Early on Wednesday, I filed papers with the Secretary of State to officially close my campaign committee (closing it by the end of the year allowed me to avoid a $50 fee).

It’s a bit of closure on what was an illuminating, unusual experience that was both disappointing and rewarding. More thoughts on that below. But first, let’s look at the math…

In the latest (and likely final) tally from the San Mateo County Elections Office, I got 2,801 votes (thanks to all!). For those votes, my campaign spent a grand total of $2,228.10. For those counting, it means I spent roughly 79.5 cents per vote. (For reference, my last three campaign finance reports are available here. Final filing starts on page 27 of the pdf document.)

To put that number in perspective, in the 2012 US Presidential election, Barack Obama’s campaign spent $10.37 per vote (or $16.73 when independent, outside money is included) and Mitt Romney’s campaign spent $7.11/$20.09).  In other words, I ran a campaign about 13 times more efficient than the president’s!

I have no idea (officially) how well how the other candidates did, as no other candidate has posted their campaign finance data online (despite at least one promise to do so), and I’ve no inclination to take a bus or car down to the elections office on remote Tower Road in unincorporated San Mateo to pull campaign finance papers and find out. But I’d guess that I’d be slightly below the median in terms of cost per vote.

Anecdotally and observationally, I’d guess candidates Sue Olinger (who seem to have spent next to nothing), Monica Peregrina-Boyd (who dropped out of the race after filing) and possibly Phil Weise may have been marginally more efficient.
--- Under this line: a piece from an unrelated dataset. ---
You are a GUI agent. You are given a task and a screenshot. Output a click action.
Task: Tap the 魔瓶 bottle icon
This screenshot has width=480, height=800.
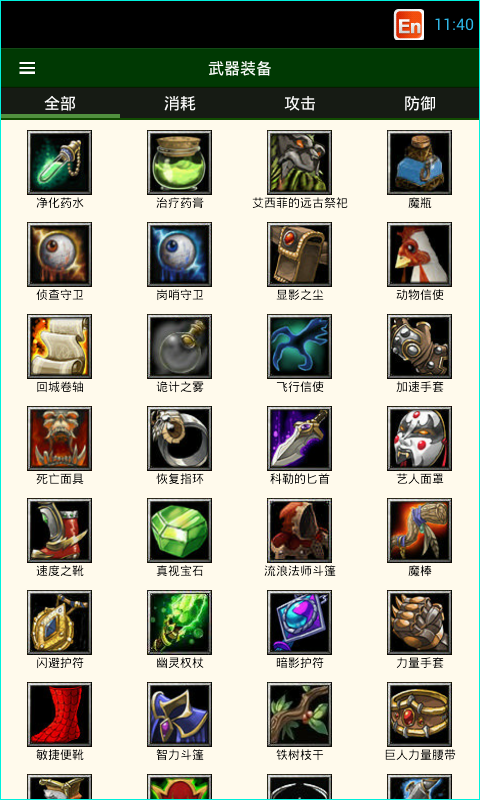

I’d guess each of the other four candidates were less efficient.

My three biggest expenditures were signage ($600.84), filing fees with both the County and State ($529.36), and my share of the printing costs for the countywide Democratic Party mailer ($450).

My three biggest donors were myself ($788.10), my father-in-law ($300), and fellow candidate Patrick Lucy ($200 – donated after the election {Thanks Patrick!}). About 20 other donors, with contributions ranging from $25 to $150, made up the difference.

From a candidate’s prespective, and as someone who’s covered local elections in San Mateo County since 1998, I really don’t think the lessons learned this election are really that surprising. Some old observations again proved true. For example:

  • Some voters rely more on candidate name recognition and occupational titles rather than looking at a candidate’s education and experience;
  • Who supports a candidate is sometimes more important than what the candidate supports;
  • And, above all, money makes the difference in a low-information campaign. I may throw almost all my campaign mail in the recycling, but many other voters learn nothing about an election other than what they see on slick, glossy mailers. (That said, my 100 or so personal letters to voters, many with Batman stamps, got a very good response rate according to my informal exit polling). 

Policy-wise, I don’t think I’d change much about my election platform if I could go back. I probably would’ve hit the walking and writing trail earlier in an effort to sway early voters. But in terms of time, as a full-time employee with two young kids, it would’ve been hard to offer more. Still, lessons learned.

(Left: Former Trustee Phil Weise, who had just ended a 17-year-run on the Board, addresses the audience at the Dec. 17, 2014, SSFUSD meeting.)

While getting elected was the immediate goal, it wasn’t the ultimate one. The ultimate goal is to improve our kids’ education in the South San Francisco Unified School District. I think the spirited, active campaign with policy at the forefront that we just saw was a good step in that direction.

The winners in this election are all dedicated, caring people with experience in reaching out to the population. Maybe they're all a little more toward the social side of the scale and I'm more to the “policy-wonk” side than they are, but I still have faith in them.

And I will still be watching. I’ve redirected my campaign Facebook and Twitter accounts into watchdog status. I will still observe what I see in the District with a critical eye and put my analysis online.

And who knows? My campaign signage and business cards didn’t have an election year on them and I have plenty left of both, ready to be used again. You may see me again in two-to-four years if the current SSFUSD Board doesn’t do sterling work.